Conus kiicumulus

Scientific classification
- Kingdom: Animalia
- Phylum: Mollusca
- Class: Gastropoda
- Subclass: Caenogastropoda
- Order: Neogastropoda
- Superfamily: Conoidea
- Family: Conidae
- Genus: Conus
- Species: C. kiicumulus
- Binomial name: Conus kiicumulus (Azuma, 1982)
- Synonyms: Asprella kiicumulus (Azuma, 1982); Conus nebulosus Azuma, M., 1973 (renamed); Conus (Phasmoconus) kiicumulus (Azuma, 1982) · accepted, alternate representation; Graphiconus kiicumulus (Azuma, 1982); Phasmoconus kiicumulus (Azuma, 1982); Rhizoconus kiicumulus Azuma, 1982 (original combination); Rhizoconus nebulosus Azuma, 1973 (Invalid: junior secondary homonym of Conus nebulosus Gmelin, 1791, and several others; Rhizoconus kiicumulus Azuma, 1982 is a replacement name);

= Conus kiicumulus =

- Authority: (Azuma, 1982)
- Synonyms: Asprella kiicumulus (Azuma, 1982), Conus nebulosus Azuma, M., 1973 (renamed), Conus (Phasmoconus) kiicumulus (Azuma, 1982) · accepted, alternate representation, Graphiconus kiicumulus (Azuma, 1982), Phasmoconus kiicumulus (Azuma, 1982), Rhizoconus kiicumulus Azuma, 1982 (original combination), Rhizoconus nebulosus Azuma, 1973 (Invalid: junior secondary homonym of Conus nebulosus Gmelin, 1791, and several others; Rhizoconus kiicumulus Azuma, 1982 is a replacement name)

Species of sea snail

Conus kiicumulus is a species of sea snail, a marine gastropod mollusk in the family Conidae, the cone snails and their allies.

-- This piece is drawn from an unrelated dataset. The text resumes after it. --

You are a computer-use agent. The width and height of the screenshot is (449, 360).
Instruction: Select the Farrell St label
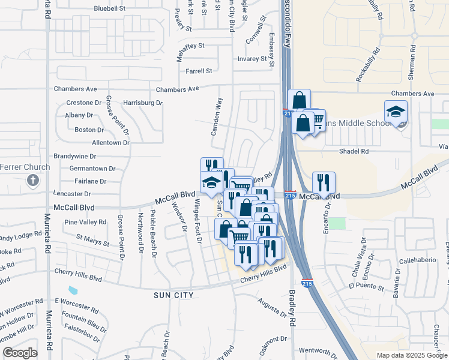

Like all species within the genus Conus, these snails are predatory and venomous. They are capable of stinging humans, therefore live ones should be handled carefully or not at all.

==Description==

The size of the shell varies between 30 mm and 41 mm.
==Distribution==
This species occurs in the Pacific Ocean off Southern Japan and the Ryukyu Islands.